(Entries taken from a collection)
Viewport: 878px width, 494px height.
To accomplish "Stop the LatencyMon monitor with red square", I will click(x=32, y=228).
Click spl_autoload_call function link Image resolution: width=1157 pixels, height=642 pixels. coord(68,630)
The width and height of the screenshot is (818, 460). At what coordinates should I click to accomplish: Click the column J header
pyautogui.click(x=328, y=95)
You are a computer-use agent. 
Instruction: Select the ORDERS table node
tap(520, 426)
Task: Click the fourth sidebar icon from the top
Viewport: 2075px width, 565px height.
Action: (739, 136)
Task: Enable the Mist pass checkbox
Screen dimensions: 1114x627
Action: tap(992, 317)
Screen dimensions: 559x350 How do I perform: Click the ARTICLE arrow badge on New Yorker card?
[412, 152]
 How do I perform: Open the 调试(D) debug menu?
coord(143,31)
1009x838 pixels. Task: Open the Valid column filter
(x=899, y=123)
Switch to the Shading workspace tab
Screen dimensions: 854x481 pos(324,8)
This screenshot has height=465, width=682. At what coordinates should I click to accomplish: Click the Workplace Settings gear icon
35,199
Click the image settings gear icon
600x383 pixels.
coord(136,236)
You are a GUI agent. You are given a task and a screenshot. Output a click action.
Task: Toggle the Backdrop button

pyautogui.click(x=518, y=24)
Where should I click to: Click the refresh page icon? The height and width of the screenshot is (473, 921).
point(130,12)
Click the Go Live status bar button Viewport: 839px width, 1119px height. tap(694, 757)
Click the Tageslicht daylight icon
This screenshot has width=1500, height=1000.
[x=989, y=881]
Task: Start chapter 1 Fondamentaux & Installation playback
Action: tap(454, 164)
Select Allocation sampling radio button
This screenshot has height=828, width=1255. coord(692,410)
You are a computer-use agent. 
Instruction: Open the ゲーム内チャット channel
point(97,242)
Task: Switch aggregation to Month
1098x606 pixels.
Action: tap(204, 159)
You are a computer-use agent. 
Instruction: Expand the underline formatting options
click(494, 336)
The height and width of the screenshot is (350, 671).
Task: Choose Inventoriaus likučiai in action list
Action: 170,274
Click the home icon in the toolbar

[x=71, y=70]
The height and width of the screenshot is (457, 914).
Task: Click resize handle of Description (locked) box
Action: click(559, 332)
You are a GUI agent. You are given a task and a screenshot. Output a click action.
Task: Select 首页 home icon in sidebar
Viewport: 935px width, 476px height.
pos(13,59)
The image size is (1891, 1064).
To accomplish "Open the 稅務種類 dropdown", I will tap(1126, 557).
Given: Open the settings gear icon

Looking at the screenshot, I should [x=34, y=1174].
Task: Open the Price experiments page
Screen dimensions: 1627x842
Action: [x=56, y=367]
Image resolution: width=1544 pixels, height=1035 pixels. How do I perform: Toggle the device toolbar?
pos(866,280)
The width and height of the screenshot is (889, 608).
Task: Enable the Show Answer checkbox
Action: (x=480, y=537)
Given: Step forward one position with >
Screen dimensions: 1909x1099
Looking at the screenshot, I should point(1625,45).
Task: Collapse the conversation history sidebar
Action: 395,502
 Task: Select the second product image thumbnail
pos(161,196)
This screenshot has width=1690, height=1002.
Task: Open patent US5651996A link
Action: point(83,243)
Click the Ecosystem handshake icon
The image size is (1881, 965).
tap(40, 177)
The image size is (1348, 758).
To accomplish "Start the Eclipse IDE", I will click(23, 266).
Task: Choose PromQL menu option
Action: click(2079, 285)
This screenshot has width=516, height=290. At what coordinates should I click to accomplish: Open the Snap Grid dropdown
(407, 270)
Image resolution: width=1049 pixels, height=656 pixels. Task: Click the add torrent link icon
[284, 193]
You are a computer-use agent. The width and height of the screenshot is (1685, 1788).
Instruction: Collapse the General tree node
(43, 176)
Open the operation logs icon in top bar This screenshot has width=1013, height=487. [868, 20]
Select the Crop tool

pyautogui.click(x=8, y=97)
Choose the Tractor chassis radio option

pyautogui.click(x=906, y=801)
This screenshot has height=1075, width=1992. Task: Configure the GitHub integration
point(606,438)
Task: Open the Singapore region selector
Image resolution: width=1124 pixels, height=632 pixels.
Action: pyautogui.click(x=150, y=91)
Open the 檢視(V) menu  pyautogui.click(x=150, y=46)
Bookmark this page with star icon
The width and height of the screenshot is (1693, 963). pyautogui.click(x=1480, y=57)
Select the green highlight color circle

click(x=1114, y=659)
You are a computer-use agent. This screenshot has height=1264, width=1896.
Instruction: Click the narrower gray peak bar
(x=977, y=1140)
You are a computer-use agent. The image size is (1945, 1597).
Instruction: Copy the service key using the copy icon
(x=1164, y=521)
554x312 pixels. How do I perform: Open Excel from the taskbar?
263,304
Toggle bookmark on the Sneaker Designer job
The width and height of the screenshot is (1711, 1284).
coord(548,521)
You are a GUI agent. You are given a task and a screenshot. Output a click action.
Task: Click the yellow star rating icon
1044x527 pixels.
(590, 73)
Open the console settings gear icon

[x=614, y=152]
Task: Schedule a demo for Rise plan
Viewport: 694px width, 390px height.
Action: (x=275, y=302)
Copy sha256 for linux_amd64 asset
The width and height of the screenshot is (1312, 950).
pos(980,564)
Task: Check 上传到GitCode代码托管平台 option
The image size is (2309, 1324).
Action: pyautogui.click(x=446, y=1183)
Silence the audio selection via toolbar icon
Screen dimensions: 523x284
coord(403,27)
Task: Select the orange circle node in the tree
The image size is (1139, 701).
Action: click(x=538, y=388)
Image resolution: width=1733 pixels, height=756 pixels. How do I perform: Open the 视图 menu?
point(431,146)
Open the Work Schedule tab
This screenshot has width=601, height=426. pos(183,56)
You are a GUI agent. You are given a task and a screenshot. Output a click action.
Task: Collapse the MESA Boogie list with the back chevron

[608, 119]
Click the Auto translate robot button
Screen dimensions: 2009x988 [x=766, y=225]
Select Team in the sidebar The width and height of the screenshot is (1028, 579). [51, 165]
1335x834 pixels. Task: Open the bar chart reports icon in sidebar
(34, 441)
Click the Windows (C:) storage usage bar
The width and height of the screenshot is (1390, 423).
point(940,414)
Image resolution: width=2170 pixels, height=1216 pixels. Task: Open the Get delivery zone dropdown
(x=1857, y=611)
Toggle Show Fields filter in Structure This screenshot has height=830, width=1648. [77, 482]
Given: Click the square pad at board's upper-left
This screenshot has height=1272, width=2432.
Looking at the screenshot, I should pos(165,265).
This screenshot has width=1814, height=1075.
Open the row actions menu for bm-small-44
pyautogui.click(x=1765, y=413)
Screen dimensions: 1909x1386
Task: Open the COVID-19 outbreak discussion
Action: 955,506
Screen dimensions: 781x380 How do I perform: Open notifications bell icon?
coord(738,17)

* _Your instructions_
Return all lines from the data above with "square" in them.

* _Answer section_
To accomplish "Stop the LatencyMon monitor with red square", I will click(x=32, y=228).
Given: Click the square pad at board's upper-left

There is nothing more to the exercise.